Dubai, nevertheless, remains one of the world’s most indebted places. Private and public sector debts are estimated at 100 per cent of GDP, but amounts owed by the government account for only about 30 per cent of the total. The bulk is accounted for by government-related entities (GREs) including Nakheel and Dubai Holding, but restructuring agreements have successfully extended the maturity of some GRE debts. Bankers told Destination Dubai that the debt service burden has become increasingly sustainable and that economic growth coupled with action to increase government and GRE income should create capacity for further borrowing to support investment in infrastructure and real estate.

Destination Dubai heard that Nakheel, which was at the centre of the Dubai debt panic of November 2009, aims to pay off its debts in 2016. It has launched four new projects and the company is encouraging investors to resume work on their developments in the Dubai Waterfront, the largest of all Dubai’s integrated real estate development plans. There is as yet no sign of what Nakheel plans to do with Palm Jebel Ali, the second of Dubai’s offshore islands which remains entirely undeveloped.

The Dubai International Financial Centre (DIFC), which celebrates its 10th anniversary this year, has finalised a revised masterplan which calls for the completion of the DIFC’s built-up area. EMAAR properties told the conference it’s launching a project a week. The Dubai Multi Commodities Centre (DMCC) says work on the Bourj 2020 tower, which will be the tallest commercial building on earth, will start in 2015.

Public investment will also accelerate the conference is told. The Roads & Transport Authority (RTA) unveiled plans to extend the Red Line and Green Line in the Dubai Metro. Dubai Municipality reported plans to develop a dozen leisure projects designed to attract visitors.

The conference was also told that a breakthrough in negotiations between Iran and the west about Tehran’s nuclear plans would constitute a huge further opportunity for Dubai and the UAE. About 350,000 people of Iranian descent and heritage live in Dubai. The resumption in trade links with Iran, disrupted by international sanctions again Tehran, could see that number double in less than a decade.

MEED Insight head Ed James said the sharp increase in activity in Dubai will lead to a sharp rise in demand for projects and he forecast that the value of new contract awards in 2015-20 will rise to $30bn annually even on modest forecasts of future economic activity in Dubai. That will restore the projects market to its level before the 2008/09 financial crisis.
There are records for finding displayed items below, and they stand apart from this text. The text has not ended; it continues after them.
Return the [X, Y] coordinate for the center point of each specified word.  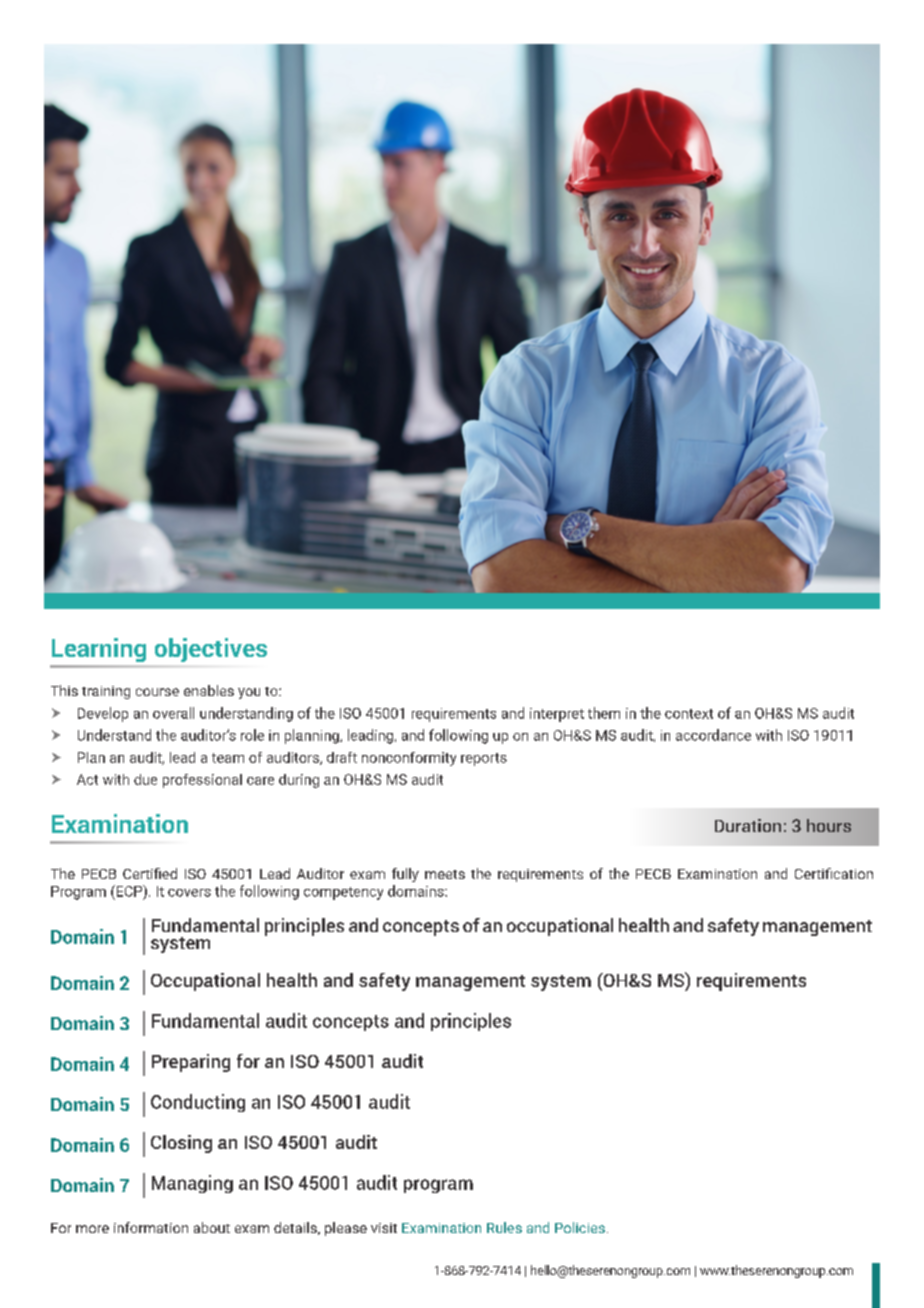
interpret [557, 715]
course [157, 692]
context [689, 714]
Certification [834, 873]
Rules [504, 1227]
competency [343, 893]
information [151, 1227]
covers [189, 893]
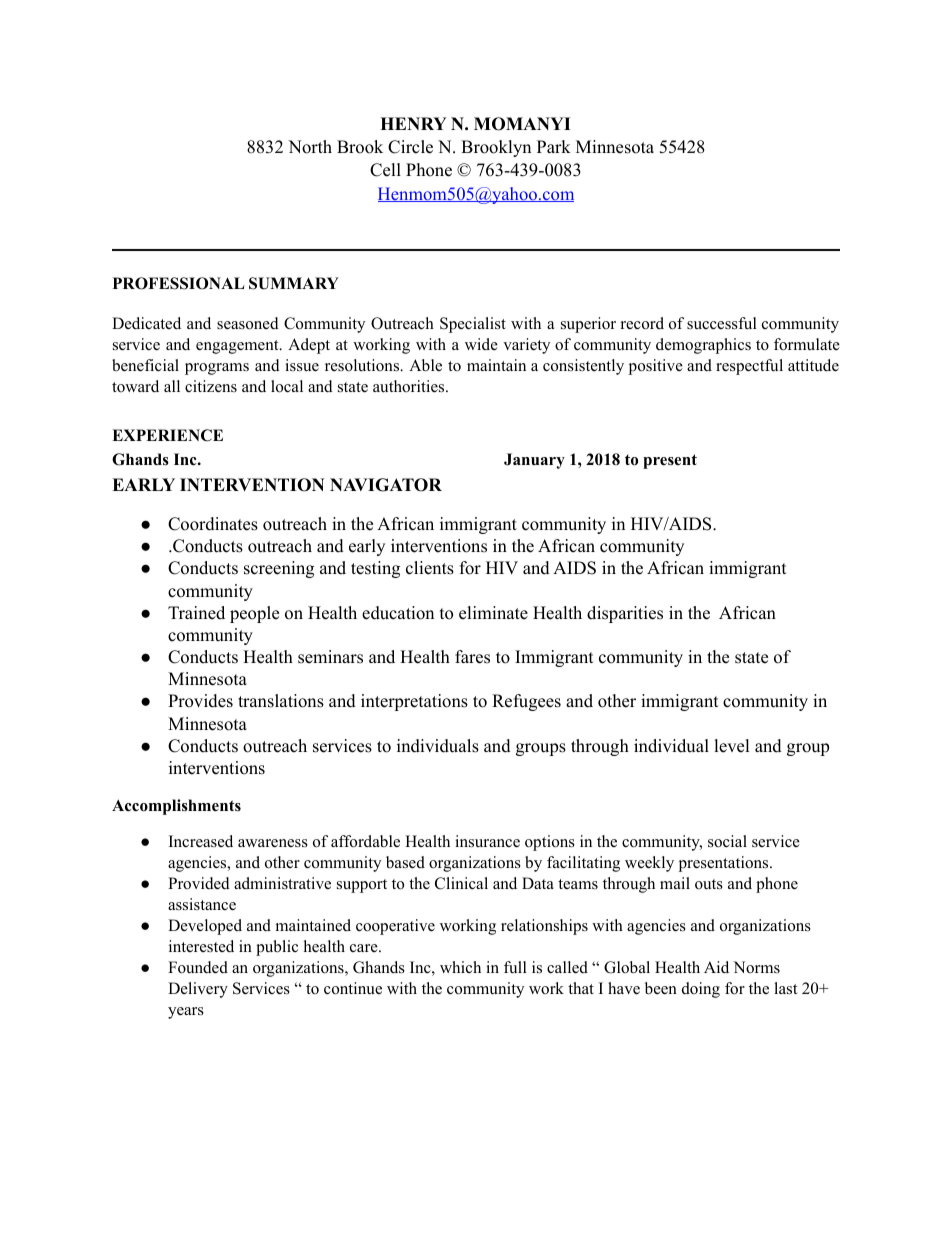 This page has height=1233, width=952. I want to click on fares, so click(472, 657).
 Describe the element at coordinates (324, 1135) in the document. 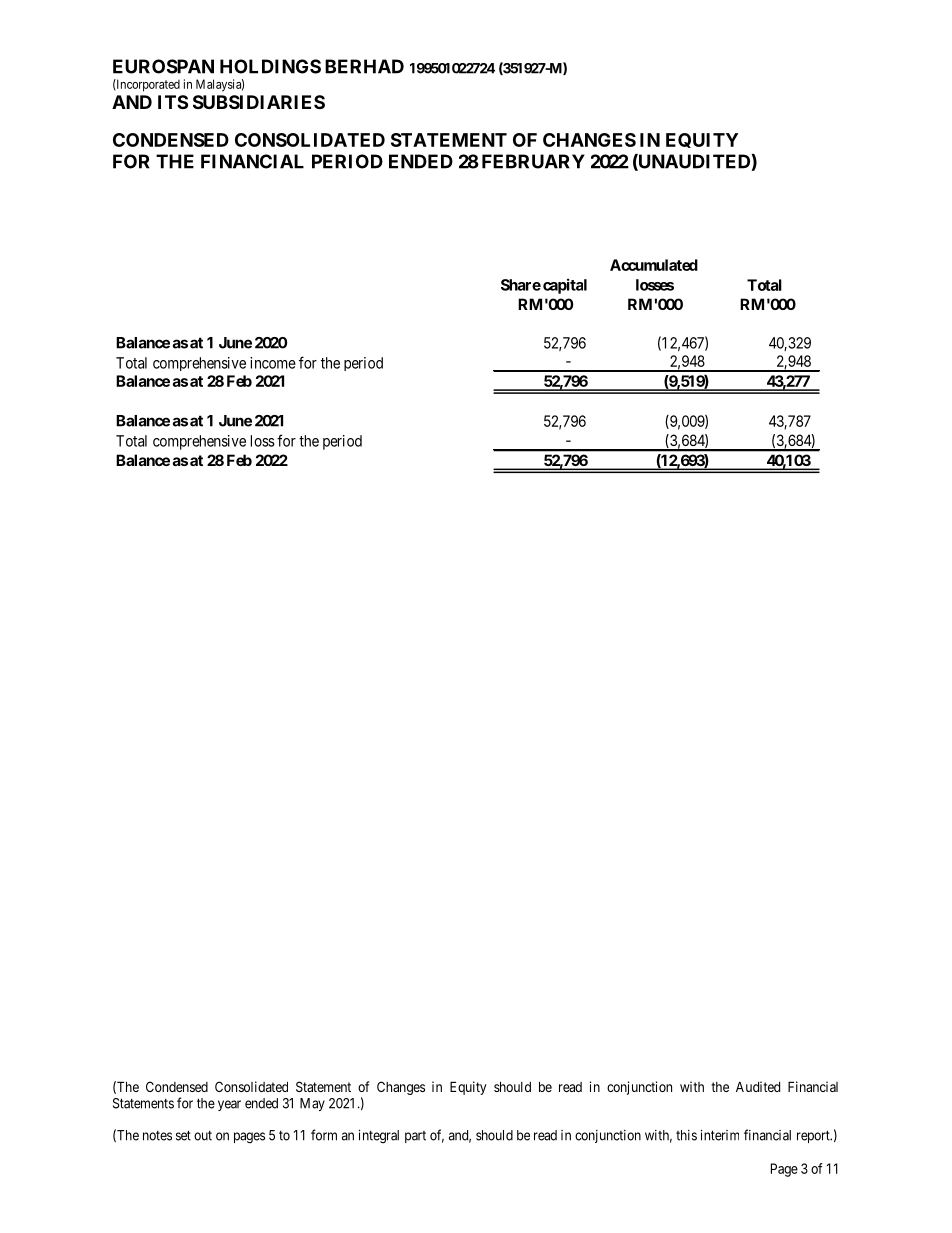

I see `form` at that location.
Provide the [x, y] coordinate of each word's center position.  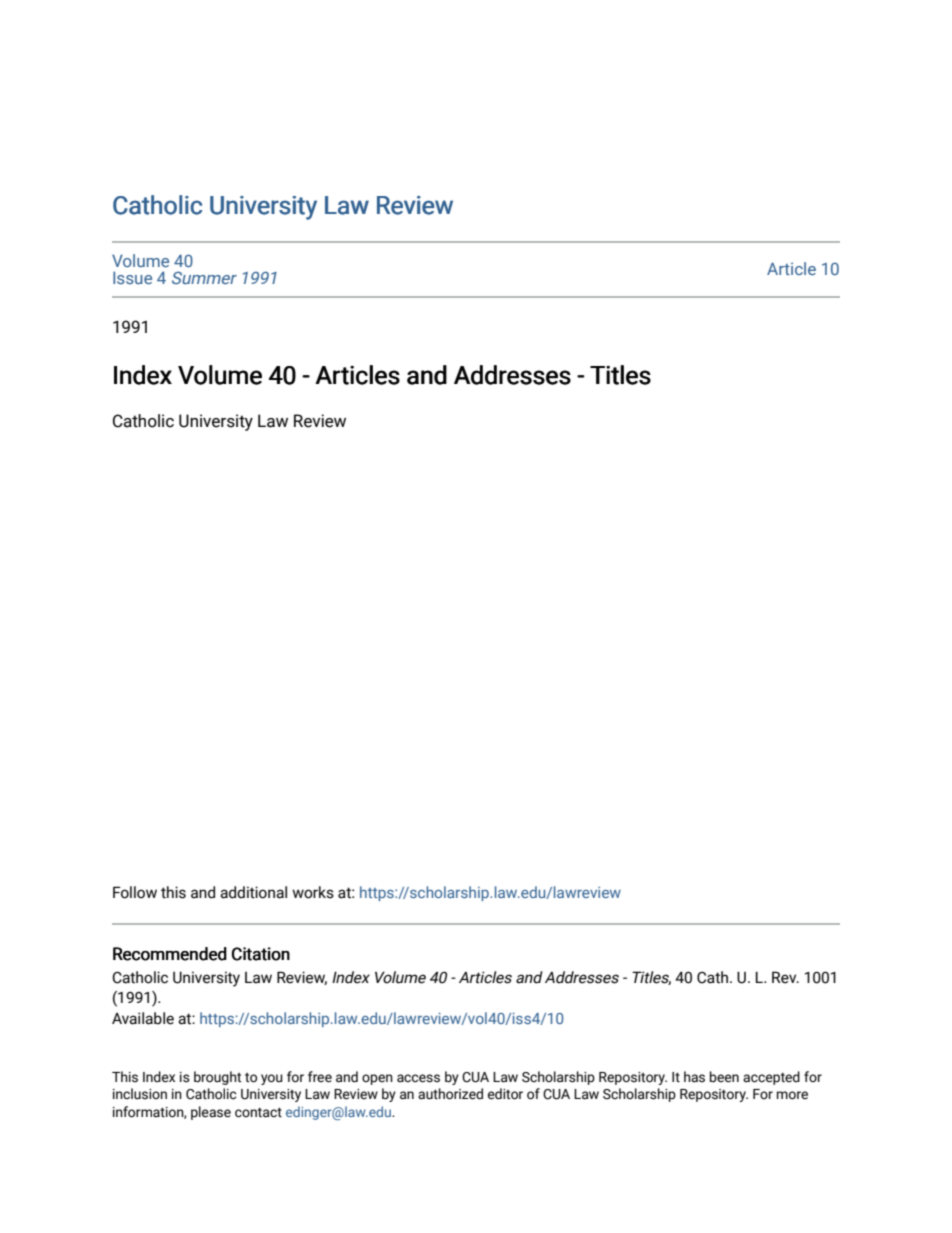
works [313, 892]
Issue [132, 277]
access [418, 1078]
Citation [261, 954]
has [694, 1077]
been [724, 1077]
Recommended [170, 954]
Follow [135, 892]
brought [217, 1078]
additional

The conference expressed concerns about two issues. The first was the possibility of the return of high and unpredictable inflation. Malik said the general cost of living could average at least 5 per cent a year in 2015-20. The cost of education and housing could rise by at least 10 per cent annually in this period.

The second concern was the lack of affordable elementary and secondary schools. The conference was told that the increase in population will lead to 110,000 additional school students in 2020. This will require up to 200 new schools, but the government has no plans to build any. All school investment is expected to come from private investors.  The lack of affordable housing for low-income migrant workers is also an issue, delegates said.